With driver.enabled=false, the chart does not create the RBLNDriver CR or deploy the driver DaemonSet. All other components deploy normally because they only require the kernel module to be loaded and operate independently of how the kernel module was installed.

Operational responsibilities

  • Kernel updates: if the host kernel is upgraded, you must reinstall the driver.
  • Driver upgrades: use existing host management tools such as apt, yum, or DKMS. After the upgrade, reboot the node so the new kernel module is applied.

Mixed Clusters

Container driver mode nodes and host driver mode nodes can run together under a single RBLNClusterPolicy. Even when driver.enabled=true is set, the operator detects each node's state individually and works in the appropriate mode for that node.

  1. The driver DaemonSet starts on the node.
  2. The Driver Manager initContainer runs chroot /host rbln-smi --version to check the driver installed on the host.
  3. If the check succeeds, Driver Manager adds the rebellions.ai/npu.deploy.driver=pre-installed label to the node and exits without performing container-based driver installation. The host driver is left in place.
  4. The same detection logic continues to apply on subsequent reconciles, and the overall behavior remains idempotent.
  5. All other components managed by the operator deploy and run normally using the kernel module installed on the host.

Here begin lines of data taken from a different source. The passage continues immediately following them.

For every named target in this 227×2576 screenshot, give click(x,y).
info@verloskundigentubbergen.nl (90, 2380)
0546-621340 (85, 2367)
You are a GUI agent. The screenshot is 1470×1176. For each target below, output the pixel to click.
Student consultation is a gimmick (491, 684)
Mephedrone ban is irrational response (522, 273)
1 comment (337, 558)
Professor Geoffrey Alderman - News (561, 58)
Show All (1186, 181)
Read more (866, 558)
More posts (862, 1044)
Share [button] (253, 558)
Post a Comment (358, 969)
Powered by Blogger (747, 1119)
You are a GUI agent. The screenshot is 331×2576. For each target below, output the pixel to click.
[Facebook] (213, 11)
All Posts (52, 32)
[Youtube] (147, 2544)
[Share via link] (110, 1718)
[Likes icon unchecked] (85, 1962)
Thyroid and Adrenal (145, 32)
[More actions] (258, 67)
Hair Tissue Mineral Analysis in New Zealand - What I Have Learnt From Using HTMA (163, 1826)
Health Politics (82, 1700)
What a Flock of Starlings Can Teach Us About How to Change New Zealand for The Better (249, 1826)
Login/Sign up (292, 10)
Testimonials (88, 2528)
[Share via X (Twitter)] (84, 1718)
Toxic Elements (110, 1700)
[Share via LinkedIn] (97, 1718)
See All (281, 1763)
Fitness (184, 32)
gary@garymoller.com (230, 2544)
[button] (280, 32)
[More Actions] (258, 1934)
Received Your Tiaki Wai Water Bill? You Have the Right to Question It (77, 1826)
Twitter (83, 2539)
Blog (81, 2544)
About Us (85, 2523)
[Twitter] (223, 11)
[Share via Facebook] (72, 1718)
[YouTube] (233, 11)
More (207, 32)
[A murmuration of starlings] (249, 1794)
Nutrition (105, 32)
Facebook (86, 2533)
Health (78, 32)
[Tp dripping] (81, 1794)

This automatic detection feature supports the following two common scenarios:

  • Driver installation methods can be mixed across nodes and still operate normally. Some nodes can have drivers installed directly on the host, while other nodes can use the container driver. The operator automatically selects the appropriate installation method for each node, so no separate node configuration is required.
  • Switching a node to host driver mode after installation is straightforward. Install the kernel driver on the host and restart the driver pod. The driver pod detects the host driver and automatically stops the container installation.

For clusters where every node uses a driver installed directly on the host, prefer driver.enabled=false.

Verifying which mode is active per node

After install, check which mode each node is using:

$ kubectl get nodes -L rebellions.ai/npu.deploy.driver
  • If the value is true, the container driver managed by the operator is active on the node.
  • If the value is pre-installed, the operator detected that a driver already exists on the host, so it skips installation through the container driver.